The Mail Online has reported that, “Women are three times more likely to die after a heart attack than men”, while BBC News said that, “Fewer women would die if given the same treatment as men”.
The Mail Online has reported that, "Women are three times more likely to die after a heart attack than men", while BBC News said that, "Fewer women would die if given the same treatment as men".
Despite these rather alarming headlines, the study the news is based on reviewed people hospitalised for a heart attack in Sweden, not the UK.
When looking at the raw data, there were no differences in the number of deaths between men and women who'd had a heart attack.
Interestingly, when researchers only looked at patients who'd received "best-practice" treatment, this removed any differences between men and women.
This may suggest women may have been less likely than men to receive guideline-indicated treatments in Sweden – but this can't be stated as fact, as the study didn't look into this further.
This study raises more questions than it answers, and we can't assume the data has any relevance to women in the UK.
The study was carried out by researchers from the University of Leeds and the University of Leicester in the UK, and the Karolinska Institutet and Uppsala University in Sweden.

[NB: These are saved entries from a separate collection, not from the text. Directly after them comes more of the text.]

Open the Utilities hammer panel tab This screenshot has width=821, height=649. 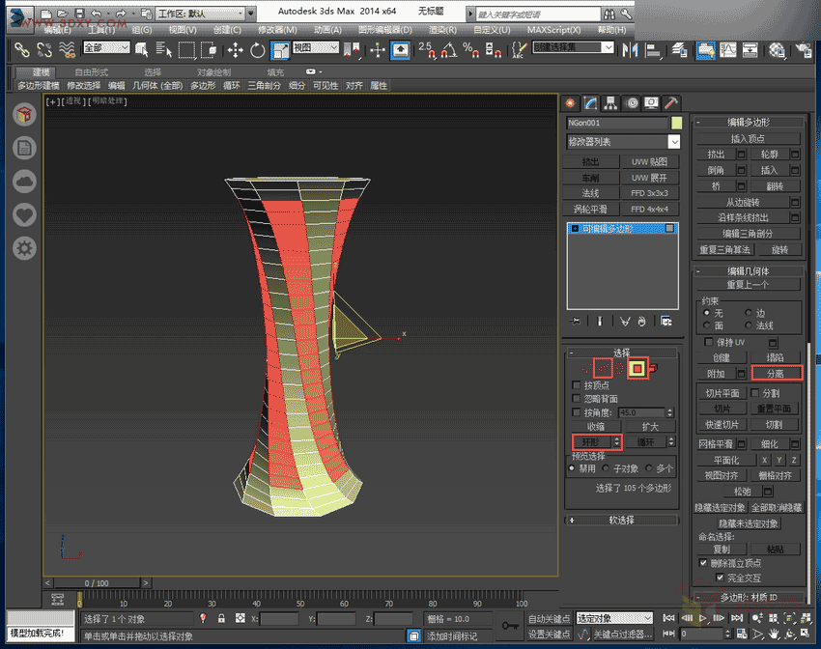click(x=672, y=103)
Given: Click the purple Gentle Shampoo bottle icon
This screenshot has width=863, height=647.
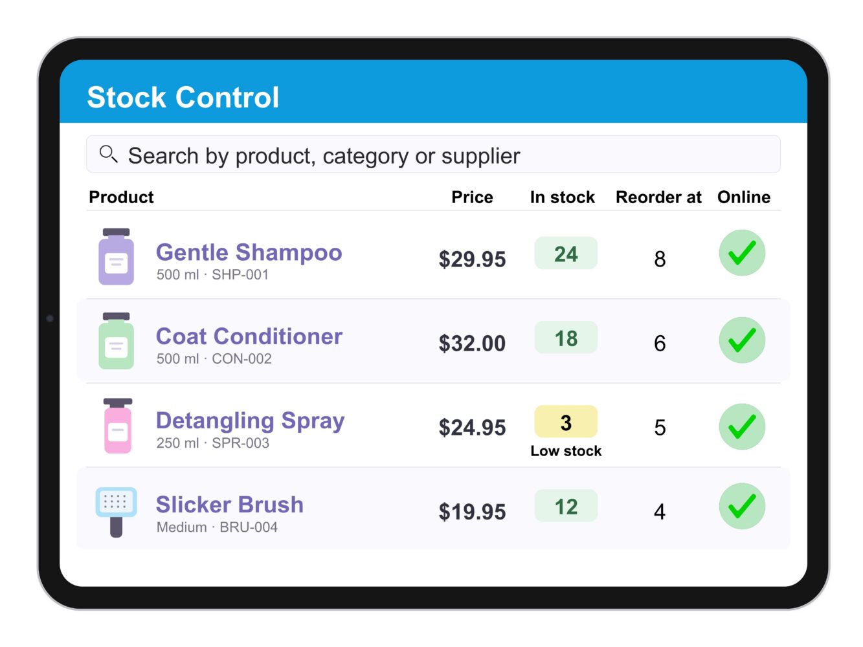Looking at the screenshot, I should point(117,257).
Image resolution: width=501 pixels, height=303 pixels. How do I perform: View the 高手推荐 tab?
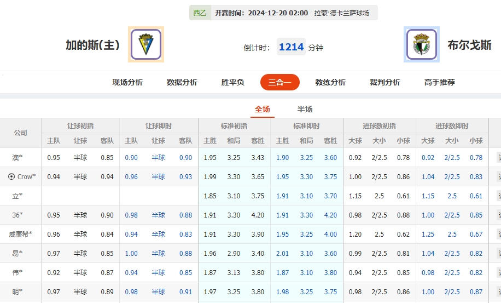pyautogui.click(x=440, y=82)
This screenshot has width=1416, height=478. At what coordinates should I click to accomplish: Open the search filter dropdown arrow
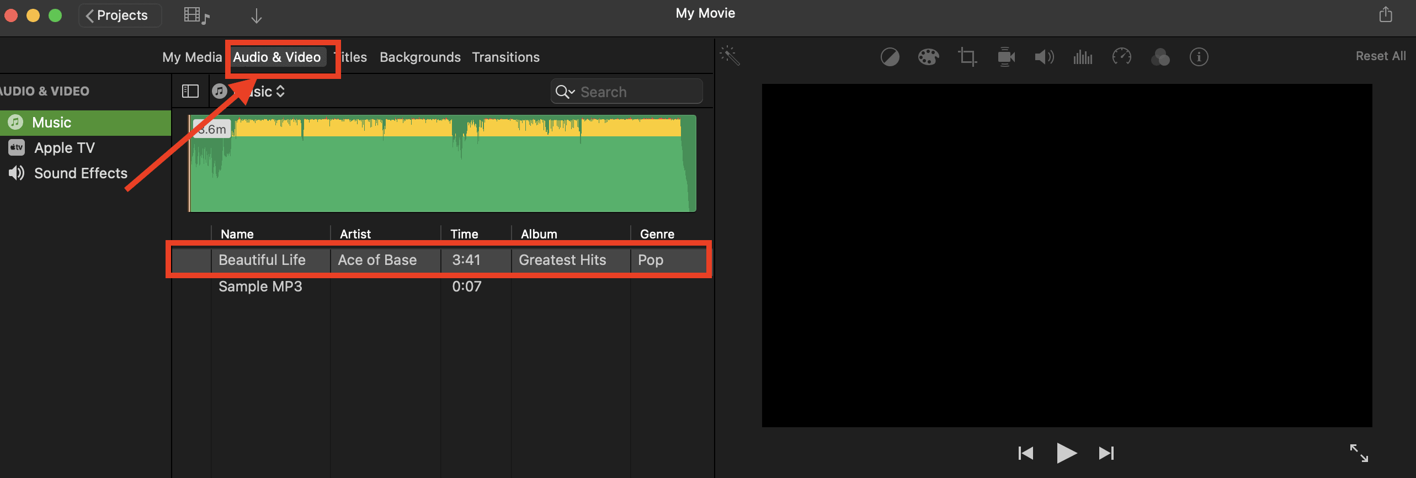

Funding was provided by the Swedish Heart and Lung Foundation, with one researcher additionally funded by the British Heart Foundation.
The study was published in the peer-reviewed Journal of the American Heart Association.
There's a great deal of speculation in the UK media about why the study found the results it did.
But much of the reporting – especially the headlines – failed to make clear that this study was based on Swedish data.
The Sun went as far as saying that, "Women are dying from heart conditions 'because the NHS cares for men better'."
Until similar research is carried out in the UK, we won't know whether this is actually the case.
This was a cohort study of people who received hospital care for heart attack in Sweden between 2003 and 2013.
The researchers looked at the care they received and gender differences in treatments and survival after a heart attack.
Such a study is useful for looking at trends, but can't necessarily explain the reasons for any differences observed.
The study included all 73 hospitals in Sweden that provided care for people who'd had a heart attack between January 2003 and December 2013.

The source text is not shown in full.